If a reader disconnects from a partition, when it reconnects it begins reading at the checkpoint that was previously submitted by the last reader of that partition in that consumer group. When the reader connects, it passes this offset to the event hub to specify the location at which to start reading. In this way, you can use checkpointing to both mark events as “complete” by downstream applications, and to provide resiliency if a failover between readers running on different machines occurs. It is possible to return to older data by specifying a lower offset from this checkpointing process. Through this mechanism, checkpointing enables both failover resiliency and event stream replay.
Common consumer tasks
All Event Hubs consumers connect via an AMQP 1.0 session, a state-aware bidirectional communication channel. Each partition has an AMQP 1.0 session that facilitates the transport of events segregated by partition.
Connect to a partition
When connecting to partitions, it is common practice to use a leasing mechanism to coordinate reader connections to specific partitions. This way, it is possible for every partition in a consumer group to have only one active reader. Checkpointing, leasing, and managing readers are simplified by using the EventProcessorHost class for .NET clients. The Event Processor Host is an intelligent consumer agent.

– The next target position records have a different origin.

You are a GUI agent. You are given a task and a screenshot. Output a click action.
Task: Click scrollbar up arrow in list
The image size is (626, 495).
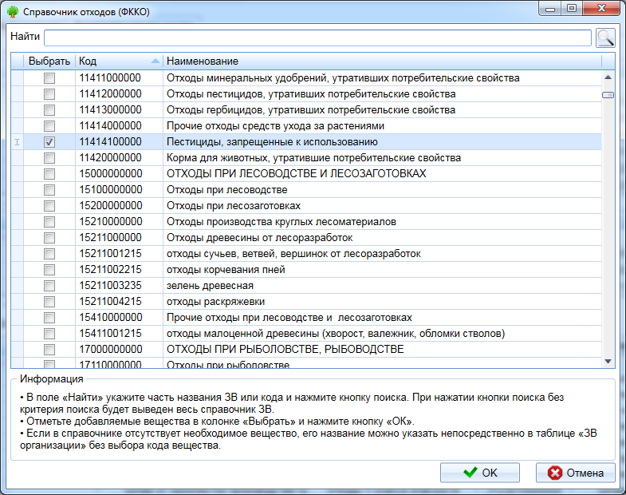608,77
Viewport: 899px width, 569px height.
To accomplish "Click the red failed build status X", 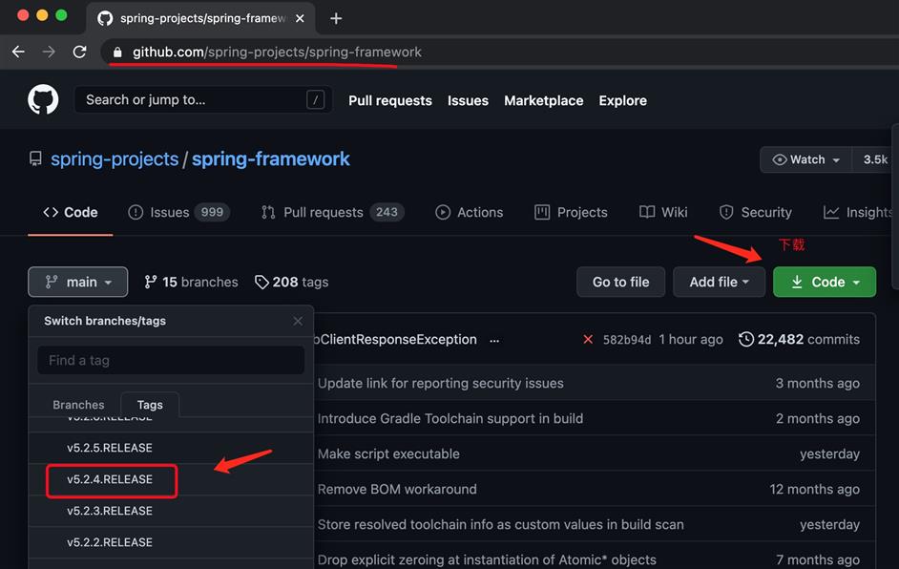I will [588, 340].
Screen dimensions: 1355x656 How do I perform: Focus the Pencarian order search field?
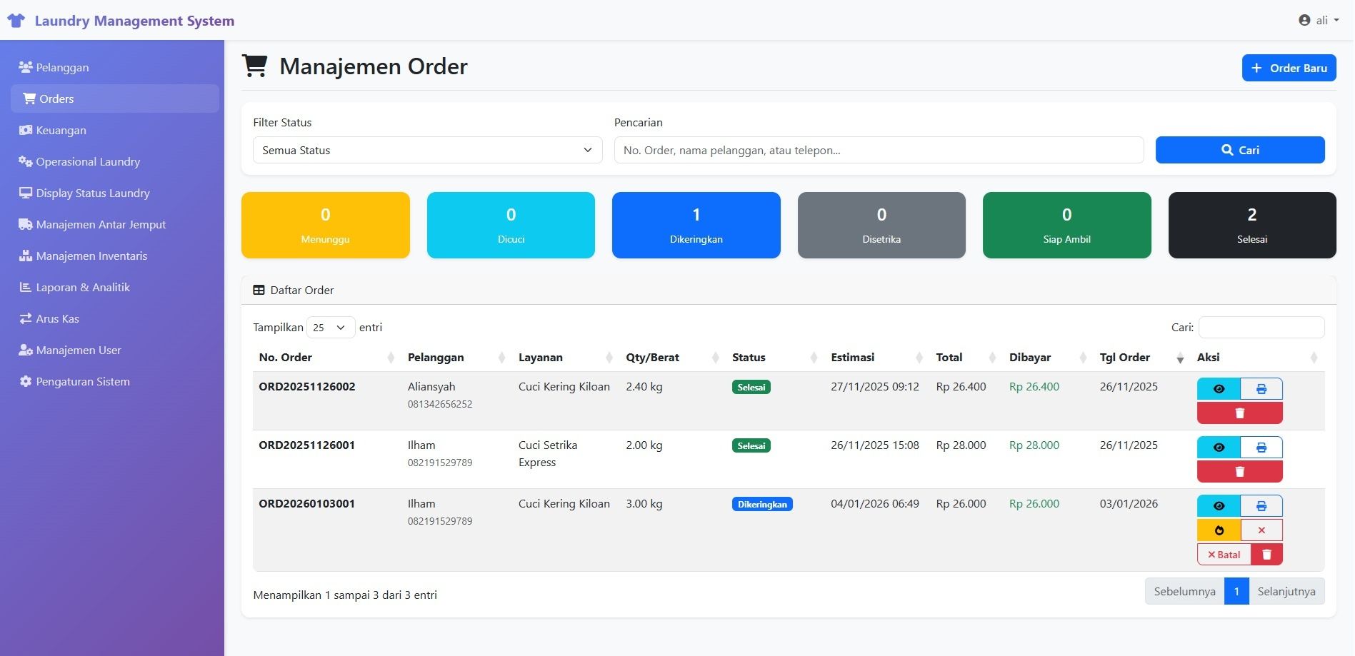pyautogui.click(x=878, y=151)
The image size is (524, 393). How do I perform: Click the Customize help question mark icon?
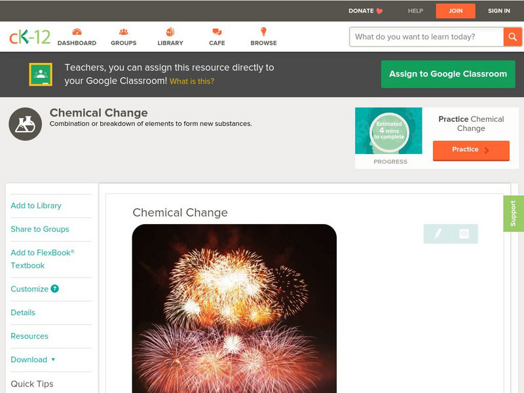[x=55, y=289]
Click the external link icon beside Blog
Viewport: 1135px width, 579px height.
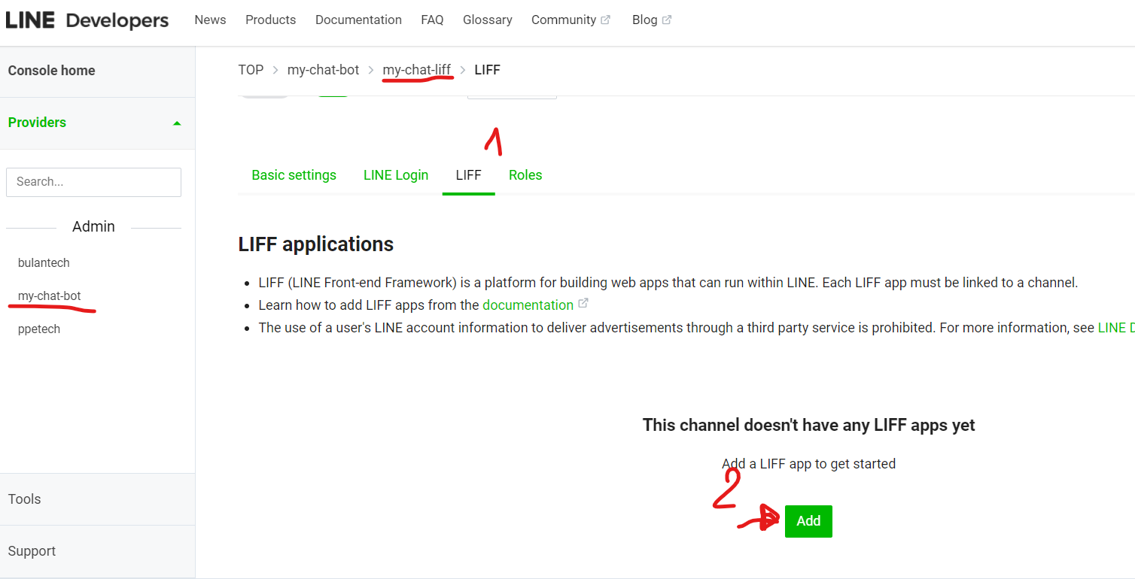667,19
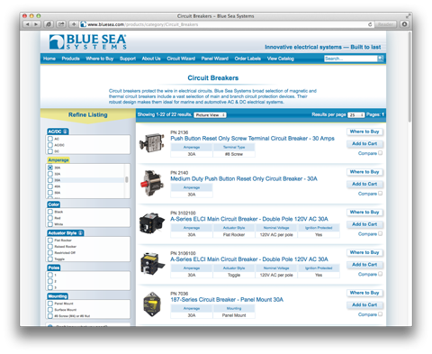This screenshot has height=354, width=432.
Task: Click the A-Series ELCI PN 3106100 product thumbnail
Action: [152, 264]
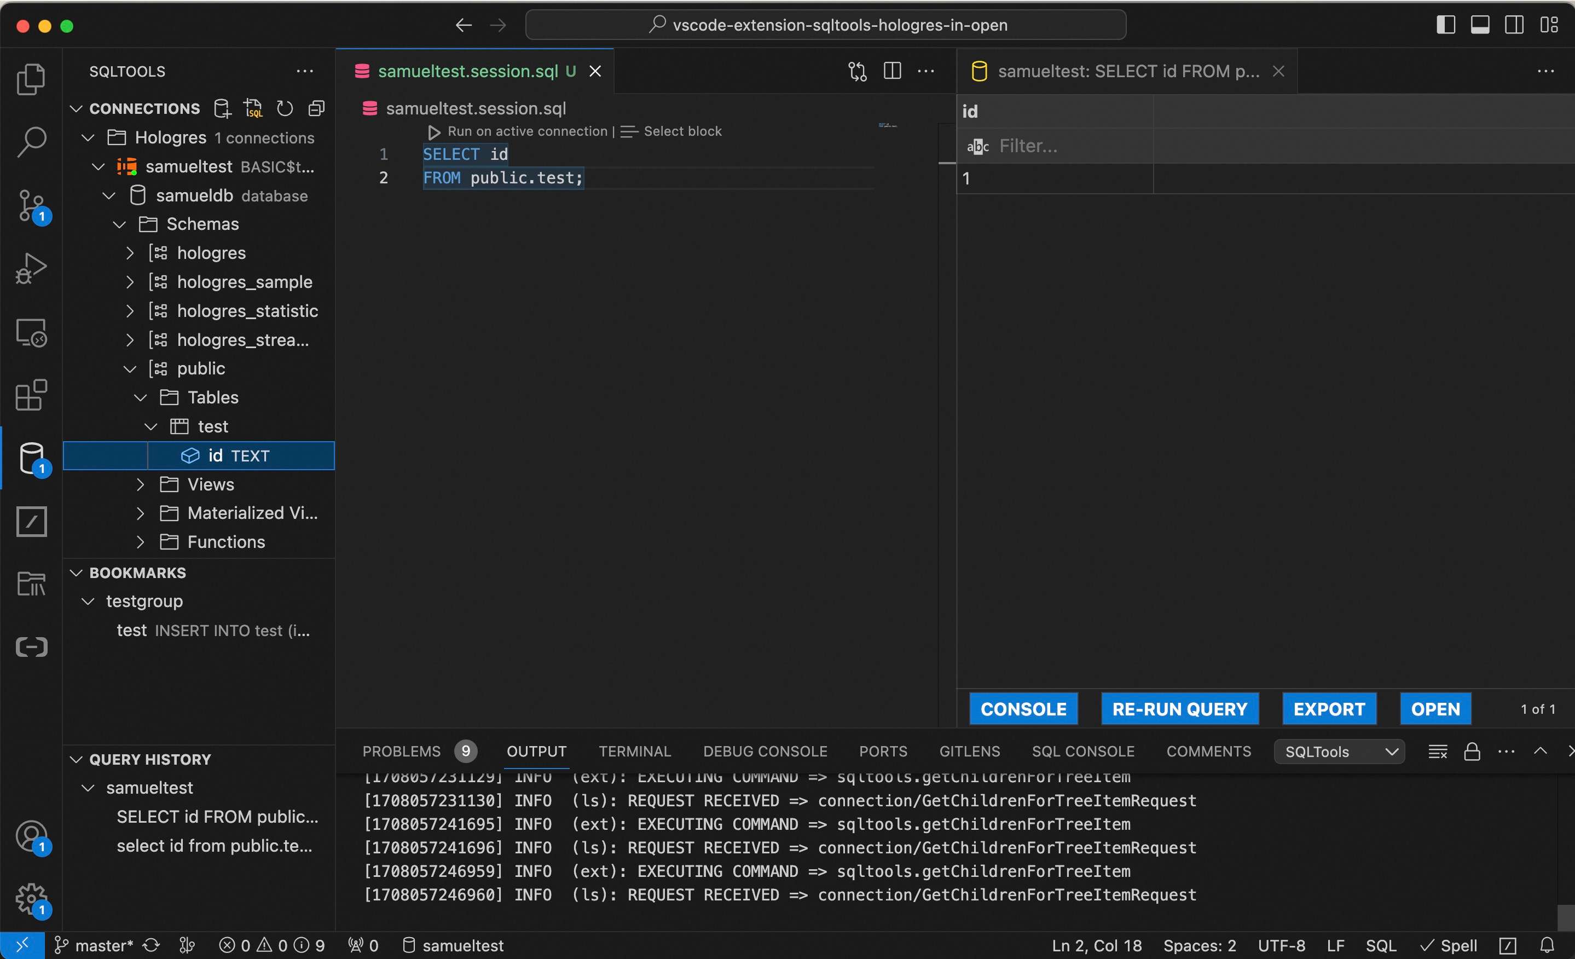The height and width of the screenshot is (959, 1575).
Task: Toggle the CONNECTIONS section collapse
Action: tap(77, 109)
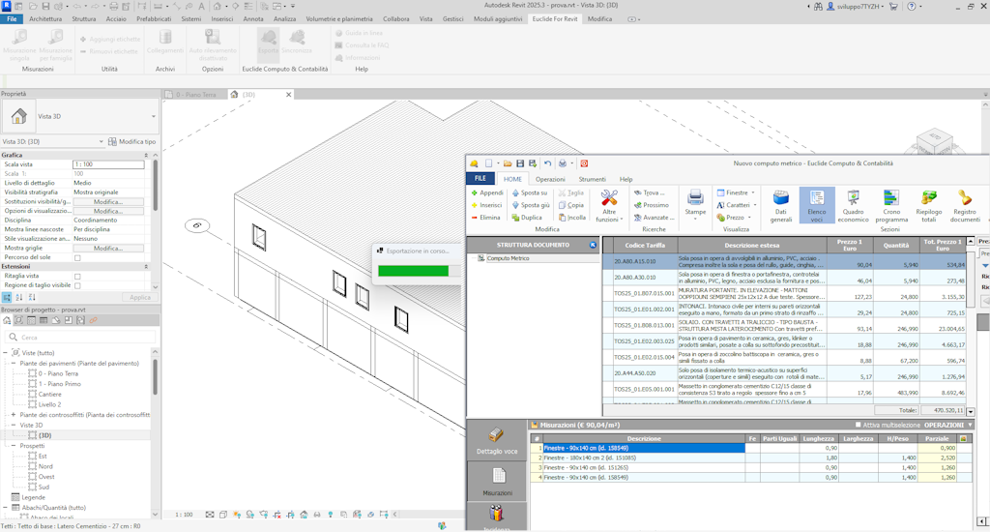Image resolution: width=990 pixels, height=532 pixels.
Task: Check Attiva multiselezione option
Action: coord(859,425)
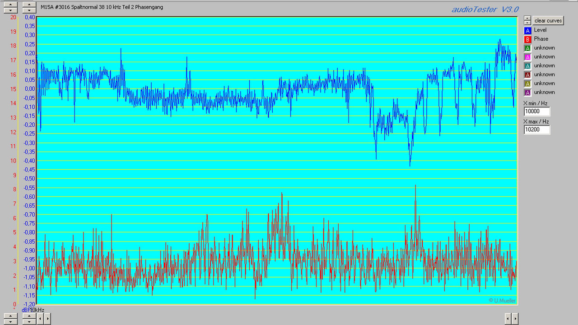Select the olive unknown curve icon
Screen dimensions: 578x325
(x=527, y=83)
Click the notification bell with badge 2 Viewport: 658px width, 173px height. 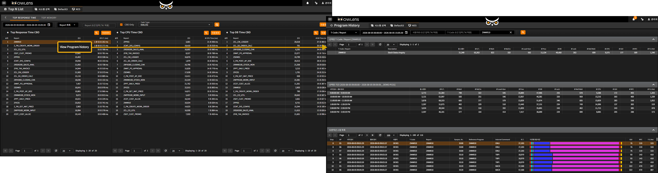pos(633,19)
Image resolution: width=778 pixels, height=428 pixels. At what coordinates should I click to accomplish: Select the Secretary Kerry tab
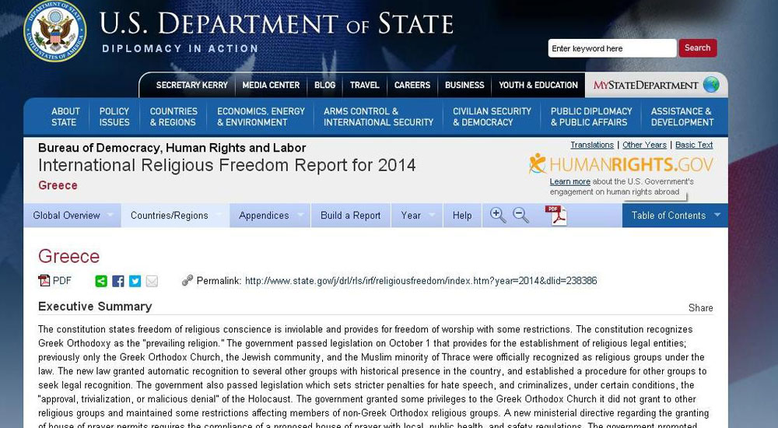click(x=191, y=86)
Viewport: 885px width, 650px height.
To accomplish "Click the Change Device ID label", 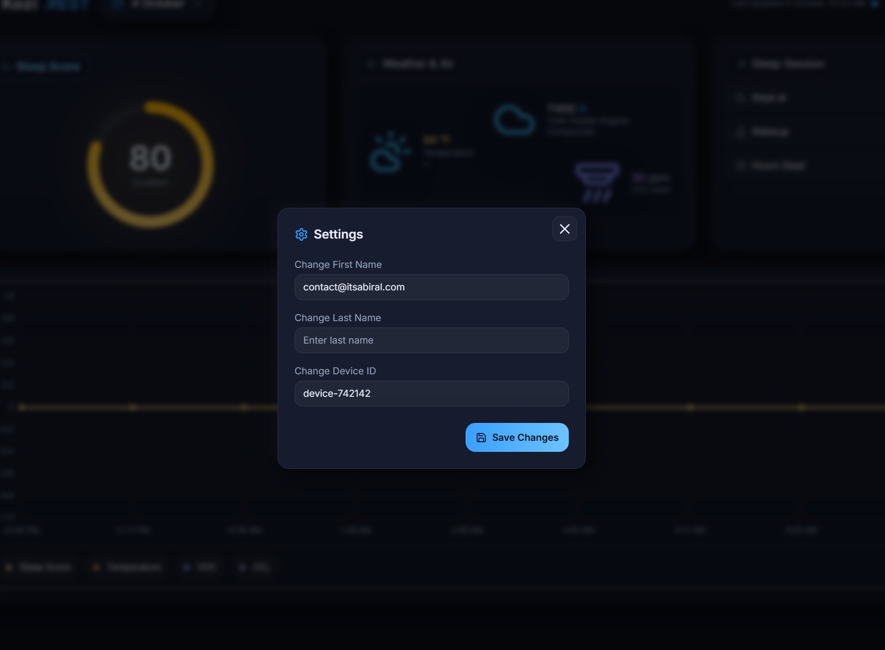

After an AMQP 1.0 session and link is opened for a specific partition, events are delivered to the AMQP 1.0 client by the Event Hubs service. This delivery mechanism enables higher throughput and lower latency than pull-based mechanisms such as HTTP GET. As events are sent to the client, each event data instance contains important metadata such as the offset and sequence number that are used to facilitate checkpointing on the event sequence.
It is your responsibility to manage the offset.
Event Hubs has a highly scalable parallel architecture and there are several key factors to consider when sizing and scaling.
The throughput capacity of Event Hubs is controlled by throughput units. Throughput units are pre-purchased units of capacity. A single throughput unit includes the following capacity:
Ingress: Up to 1 MB per second or 1000 events per second (whichever comes first)
Egress: Up to 2 MB per second
Beyond the capacity of the purchased throughput units, ingress is throttled and a ServerBusyException is returned. Egress does not produce throttling exceptions, but is still limited to the capacity of the purchased throughput units. If you receive publishing rate exceptions or are expecting to see higher egress, be sure to check how many throughput units you have purchased for the namespace. You can manage throughput units on the Scale blade of the namespaces in the Azure portal. You can also manage throughput units programmatically using the Event Hubs APIs.
Throughput units are billed per hour and are pre-purchased. Once purchased, throughput units are billed for a minimum of one hour. Up to 20 throughput units can be purchased for an Event Hubs namespace and are shared across all Event Hubs in the namespace.
More throughput units can be purchased in blocks of 20, up to 100 throughput units, by contacting Azure support. Beyond that, you can also purchase blocks of 100 throughput units.
We recommend that you balance throughput units and partitions to achieve optimal scale. A single partition has a maximum scale of one throughput unit. The number of throughput units should be less than or equal to the number of partitions in an event hub.